National has made clear its intention to pass legislation within the first 100 days in government to overturn progress made by the Labour government in strengthening protections for workers.
It plans to:
– scrap Fair Pay Agreements that set minimum pay, leave and other conditions for workers in an industry or occupation
– reinstate 90-day fire at will employment trial periods for all businesses regardless of size
“It’s simply indecent haste,” said Wagstaff. “Bargaining for Fair Pay Agreements is only just getting underway – including for several essential groups like supermarket workers, security guards and bus drivers.
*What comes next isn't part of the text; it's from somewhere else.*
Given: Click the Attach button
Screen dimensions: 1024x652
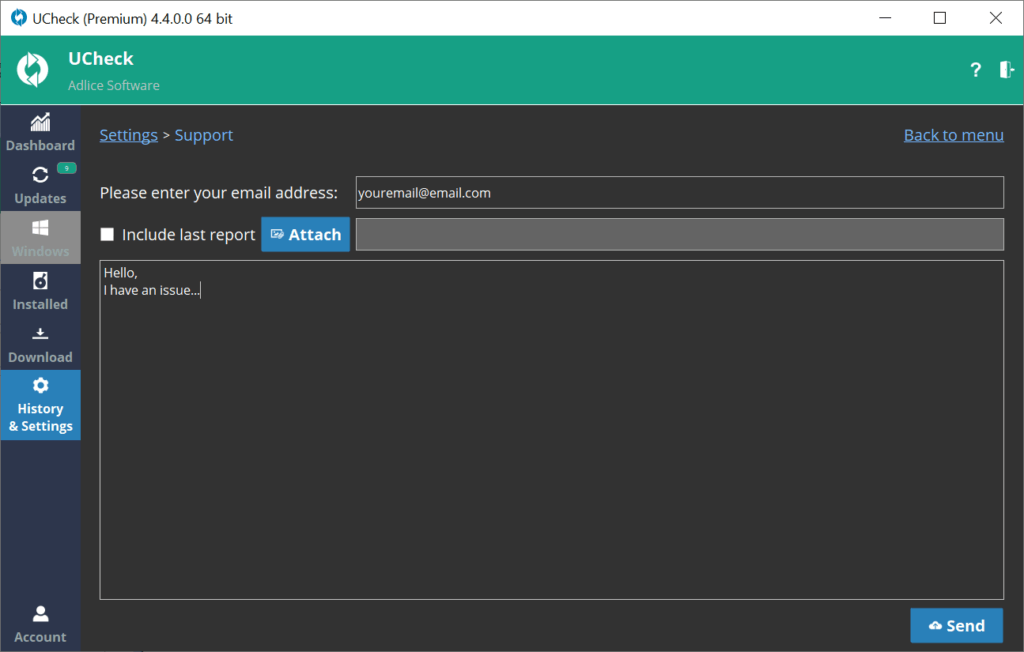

“We don’t understand what National, ACT and employer groups fear from agreements which support good employers by ensuring that they can’t be undercut by those looking to exploit low paid workers.
“National says it wants a high wage economy – we agree so let’s keep Fair Pay Agreements because they are all about boosting the wages of Kiwis and keeping good workers here.
“Similar industry wide bargaining agreements overseas support that. Australia’s modern awards system has helped wages there continue to outstrip what Kiwi workers are earning.
“The reinstatement of the 90-day fire at will law is also a step backwards. Treasury has stated that the 90-day provision does not lead to increased hiring of workers which employers so often claim is the case.
“The fact that this is all happening while we mark the introduction of the eight-hour working day 124 years ago says a lot about the priorities of the incoming government.
“The good news is that the union movement is in strong heart, we are well organised and will be campaigning strongly for what working people need – decent wages and job security,” said Richard Wagstaff.